# Material to process
============================================================

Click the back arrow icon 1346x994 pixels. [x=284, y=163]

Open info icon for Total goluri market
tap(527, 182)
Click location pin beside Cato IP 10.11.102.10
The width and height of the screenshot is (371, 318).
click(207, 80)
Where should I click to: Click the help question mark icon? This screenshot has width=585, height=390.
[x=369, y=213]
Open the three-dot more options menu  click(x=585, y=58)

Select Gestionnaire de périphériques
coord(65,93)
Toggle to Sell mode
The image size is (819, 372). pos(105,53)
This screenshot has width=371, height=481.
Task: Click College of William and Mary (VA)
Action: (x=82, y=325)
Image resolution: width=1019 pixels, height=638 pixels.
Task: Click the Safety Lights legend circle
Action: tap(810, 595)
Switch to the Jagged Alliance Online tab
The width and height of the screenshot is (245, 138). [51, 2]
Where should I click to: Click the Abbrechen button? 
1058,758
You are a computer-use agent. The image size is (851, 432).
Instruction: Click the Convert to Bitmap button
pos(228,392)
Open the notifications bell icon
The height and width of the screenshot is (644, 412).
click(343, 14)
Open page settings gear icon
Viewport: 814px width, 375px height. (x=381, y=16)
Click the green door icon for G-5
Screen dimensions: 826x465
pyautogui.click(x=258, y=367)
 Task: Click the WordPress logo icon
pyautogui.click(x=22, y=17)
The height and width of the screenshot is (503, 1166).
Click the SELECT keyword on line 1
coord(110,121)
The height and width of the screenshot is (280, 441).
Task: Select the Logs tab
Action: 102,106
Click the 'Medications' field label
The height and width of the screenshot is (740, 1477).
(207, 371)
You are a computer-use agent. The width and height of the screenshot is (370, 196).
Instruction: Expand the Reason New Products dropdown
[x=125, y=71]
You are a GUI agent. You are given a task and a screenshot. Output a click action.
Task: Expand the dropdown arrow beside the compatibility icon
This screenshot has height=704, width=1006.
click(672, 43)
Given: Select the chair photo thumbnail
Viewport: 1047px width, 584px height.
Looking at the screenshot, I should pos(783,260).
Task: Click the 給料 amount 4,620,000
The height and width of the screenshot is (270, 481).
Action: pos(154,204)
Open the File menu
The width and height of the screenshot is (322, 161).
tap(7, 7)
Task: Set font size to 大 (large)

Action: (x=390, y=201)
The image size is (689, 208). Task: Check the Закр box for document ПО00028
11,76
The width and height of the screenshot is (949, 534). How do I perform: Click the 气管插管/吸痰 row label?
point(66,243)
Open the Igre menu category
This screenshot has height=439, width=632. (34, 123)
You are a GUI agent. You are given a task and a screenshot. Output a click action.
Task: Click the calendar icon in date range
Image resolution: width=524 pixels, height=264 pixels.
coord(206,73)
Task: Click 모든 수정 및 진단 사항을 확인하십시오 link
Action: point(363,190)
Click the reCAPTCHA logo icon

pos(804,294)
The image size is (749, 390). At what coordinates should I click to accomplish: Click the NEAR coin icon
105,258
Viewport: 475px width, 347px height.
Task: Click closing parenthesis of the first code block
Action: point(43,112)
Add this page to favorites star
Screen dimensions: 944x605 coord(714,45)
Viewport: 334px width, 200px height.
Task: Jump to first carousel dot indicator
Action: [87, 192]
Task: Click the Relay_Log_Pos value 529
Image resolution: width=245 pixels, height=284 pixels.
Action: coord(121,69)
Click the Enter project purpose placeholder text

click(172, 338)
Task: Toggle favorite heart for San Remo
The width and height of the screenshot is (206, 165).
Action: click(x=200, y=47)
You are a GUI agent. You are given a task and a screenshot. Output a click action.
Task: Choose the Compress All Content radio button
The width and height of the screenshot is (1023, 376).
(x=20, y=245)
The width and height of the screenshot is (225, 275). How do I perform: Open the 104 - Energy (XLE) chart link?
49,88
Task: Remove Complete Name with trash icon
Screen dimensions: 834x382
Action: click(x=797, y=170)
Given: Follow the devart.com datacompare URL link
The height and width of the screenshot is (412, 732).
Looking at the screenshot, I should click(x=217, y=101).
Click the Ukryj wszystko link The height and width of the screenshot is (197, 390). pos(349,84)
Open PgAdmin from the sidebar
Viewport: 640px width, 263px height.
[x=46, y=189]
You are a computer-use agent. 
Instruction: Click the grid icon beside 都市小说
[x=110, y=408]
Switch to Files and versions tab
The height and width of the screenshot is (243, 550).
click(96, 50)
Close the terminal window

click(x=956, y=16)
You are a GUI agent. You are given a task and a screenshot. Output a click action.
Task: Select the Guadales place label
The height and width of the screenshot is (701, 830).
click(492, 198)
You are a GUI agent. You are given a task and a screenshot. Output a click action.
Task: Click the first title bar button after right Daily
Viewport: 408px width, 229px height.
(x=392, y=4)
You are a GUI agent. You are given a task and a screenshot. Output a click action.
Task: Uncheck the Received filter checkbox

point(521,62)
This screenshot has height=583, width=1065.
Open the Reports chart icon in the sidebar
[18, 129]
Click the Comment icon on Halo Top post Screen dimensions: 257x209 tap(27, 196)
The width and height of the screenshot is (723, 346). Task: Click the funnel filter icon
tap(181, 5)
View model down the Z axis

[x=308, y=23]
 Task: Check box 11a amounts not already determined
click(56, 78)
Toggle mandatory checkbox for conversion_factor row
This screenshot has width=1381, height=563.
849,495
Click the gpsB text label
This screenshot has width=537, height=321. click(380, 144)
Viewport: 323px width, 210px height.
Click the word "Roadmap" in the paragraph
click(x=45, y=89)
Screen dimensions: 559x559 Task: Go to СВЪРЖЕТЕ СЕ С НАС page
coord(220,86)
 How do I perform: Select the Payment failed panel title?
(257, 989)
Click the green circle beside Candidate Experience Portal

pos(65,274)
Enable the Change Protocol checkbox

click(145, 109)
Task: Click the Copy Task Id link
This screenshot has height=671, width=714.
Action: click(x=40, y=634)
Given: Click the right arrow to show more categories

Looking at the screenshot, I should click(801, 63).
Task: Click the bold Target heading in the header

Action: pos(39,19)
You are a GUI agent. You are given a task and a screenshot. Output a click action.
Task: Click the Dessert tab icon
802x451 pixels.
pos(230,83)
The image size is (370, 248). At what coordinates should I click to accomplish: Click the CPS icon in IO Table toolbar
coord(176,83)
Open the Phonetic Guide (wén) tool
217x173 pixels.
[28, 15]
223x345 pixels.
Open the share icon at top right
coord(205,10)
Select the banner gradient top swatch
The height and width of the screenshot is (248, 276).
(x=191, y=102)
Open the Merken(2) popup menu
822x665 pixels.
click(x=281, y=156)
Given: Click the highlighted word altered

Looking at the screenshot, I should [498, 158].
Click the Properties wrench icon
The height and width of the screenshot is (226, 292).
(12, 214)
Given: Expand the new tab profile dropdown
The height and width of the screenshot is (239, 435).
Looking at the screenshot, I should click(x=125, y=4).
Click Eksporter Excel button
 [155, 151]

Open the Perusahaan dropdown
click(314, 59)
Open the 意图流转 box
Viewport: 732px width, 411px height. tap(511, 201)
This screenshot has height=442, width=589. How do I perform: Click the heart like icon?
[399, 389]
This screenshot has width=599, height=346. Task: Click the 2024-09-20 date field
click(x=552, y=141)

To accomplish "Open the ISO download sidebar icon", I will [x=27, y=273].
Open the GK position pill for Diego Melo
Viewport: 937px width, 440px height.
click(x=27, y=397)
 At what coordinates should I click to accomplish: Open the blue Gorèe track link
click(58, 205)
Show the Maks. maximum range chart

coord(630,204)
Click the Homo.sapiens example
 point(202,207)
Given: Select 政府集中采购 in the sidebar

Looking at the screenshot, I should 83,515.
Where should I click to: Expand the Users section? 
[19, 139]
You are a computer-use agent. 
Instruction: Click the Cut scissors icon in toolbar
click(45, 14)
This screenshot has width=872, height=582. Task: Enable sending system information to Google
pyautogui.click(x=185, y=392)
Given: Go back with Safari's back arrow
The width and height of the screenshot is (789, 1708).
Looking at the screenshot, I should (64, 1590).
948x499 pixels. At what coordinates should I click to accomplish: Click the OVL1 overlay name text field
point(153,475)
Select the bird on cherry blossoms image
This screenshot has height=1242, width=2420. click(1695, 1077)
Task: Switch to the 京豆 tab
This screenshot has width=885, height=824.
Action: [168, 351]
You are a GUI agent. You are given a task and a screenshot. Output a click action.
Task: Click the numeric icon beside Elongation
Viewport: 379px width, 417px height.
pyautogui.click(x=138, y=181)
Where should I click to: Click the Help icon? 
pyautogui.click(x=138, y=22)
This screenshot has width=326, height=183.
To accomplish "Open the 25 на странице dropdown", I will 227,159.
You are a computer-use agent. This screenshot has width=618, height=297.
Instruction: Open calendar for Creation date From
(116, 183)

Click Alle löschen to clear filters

============================================================

# Task directions
Return only the lines spanning from the first line of the material through the line with "The height and width of the screenshot is (503, 1166).", copied exactly, both ends kept.

# Task output
Click the back arrow icon 1346x994 pixels. [x=284, y=163]

Open info icon for Total goluri market
tap(527, 182)
Click location pin beside Cato IP 10.11.102.10
The width and height of the screenshot is (371, 318).
click(207, 80)
Where should I click to: Click the help question mark icon? This screenshot has width=585, height=390.
[x=369, y=213]
Open the three-dot more options menu  click(x=585, y=58)

Select Gestionnaire de périphériques
coord(65,93)
Toggle to Sell mode
The image size is (819, 372). pos(105,53)
This screenshot has width=371, height=481.
Task: Click College of William and Mary (VA)
Action: (x=82, y=325)
Image resolution: width=1019 pixels, height=638 pixels.
Task: Click the Safety Lights legend circle
Action: tap(810, 595)
Switch to the Jagged Alliance Online tab
The width and height of the screenshot is (245, 138). [51, 2]
Where should I click to: Click the Abbrechen button? 
1058,758
You are a computer-use agent. The image size is (851, 432).
Instruction: Click the Convert to Bitmap button
pos(228,392)
Open the notifications bell icon
The height and width of the screenshot is (644, 412).
click(343, 14)
Open page settings gear icon
Viewport: 814px width, 375px height. (x=381, y=16)
Click the green door icon for G-5
Screen dimensions: 826x465
pyautogui.click(x=258, y=367)
 Task: Click the WordPress logo icon
pyautogui.click(x=22, y=17)
The height and width of the screenshot is (503, 1166).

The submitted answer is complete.